Last year Oktoberfest was cancelled, so maybe it is?

I think the key reason that there isn't more uptick in vaccination is that the FDA make it very clear that updating the booster was very unimportant to them and that it was unimportant to give everyone who's infected Paxlovid.

If you don't recommend people to use Paxlovid when they get infected to reduce their symptoms, telling them to get vaccinated to reduce their symptoms is going to be a hard sell. 

That’s definitely asking the wrong questions. I see no reason I should care about what portion of deaths are X. I care about my chance of dying from X. Wrong denominator, sir.

If people die for 10 different reasons and die at twice the rate for one of those reasons, you need a smaller sample size to detect a significant effect for the specific reason than when you look at the overall death rate. That's why most drugs that are given to prevent people from dying don't focus on overall death rates but measure the effect on a specific illness in their clinical trials.

 To me, it sounds like it's a study that P-hacked a result with relatively little data. 

One thing I don't see talked about very much is that attempting to predict who's at risk of long covid, as a function of severity of the initial infection is very much playing to an inside straight: the illness has to be severe enough to cripple you but not kill you. It's related to the reason that long term disability insurance I'd tricky for even the best actuaries and underwriters.
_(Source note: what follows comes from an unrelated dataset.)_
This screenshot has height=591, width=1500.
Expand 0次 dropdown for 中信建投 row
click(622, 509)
Currently living in Shanghai. Things are... OK? I have to do a COVID test (takes under a minute to 20 minutes, depending on how long the line is; the average is under 5.) every 3 days, and the day before I go to a hospital. While a lot of places require masking and COVID passes in theory, the only places I've seen them enforced are at work and in hospitals, where security checks your pass. No one at work wears masks, even if they're sick. Public masking is pretty rare, but then again I don't take public transit. This is the new normal, and I can see it continuing indefinitely. Also, people who can't use/afford smartphones are pretty screwed, since you need like 5 different apps to get by.

The food delivery app has the vaccination status and live body temperature of the delivery driver. I'm not sure how that's done. Still no updated vaccine that I'm aware of, despite the Red Army deploying their own in June 2020.
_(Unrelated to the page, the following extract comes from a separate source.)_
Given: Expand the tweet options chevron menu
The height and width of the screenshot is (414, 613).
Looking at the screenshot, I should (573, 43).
I mean, that’s so damn clean. He’s citing evidence as proof there is no evidence.

Not quite the same, but similar mood: since there is no evidence, we thought we'd check if we could reinterpret the evidence to not be evidence.

Although no evidence suggests that [norovirus] is transmitted via the airborne route [9], the importance of this route has been suggested by several published reports [10]. [...]

To explore in greater detail the possibility of fomite versus airborne transmission of noroviruses, we reassessed the evidence in support of airborne transmission in a norovirus outbreak at a hotel restaurant in the UK in 1998 [21] by testing whether the alternative fomite transmission route could have led to a similar pattern of secondary cases.

The reference for "no evidence" was a CDC page that stated that "[t]here is no evidence showing that people can get infected by breathing in the virus" without discussing any evidence (the archive date on this link is within a week from when the article says they accessed the page):

The original article:

Xiao, Shenglan, Julian W. Tang, and Yuguo Li. "Airborne or fomite transmission for norovirus? A case study revisited." International journal of environmental research and public health 14.12 (2017): 1571.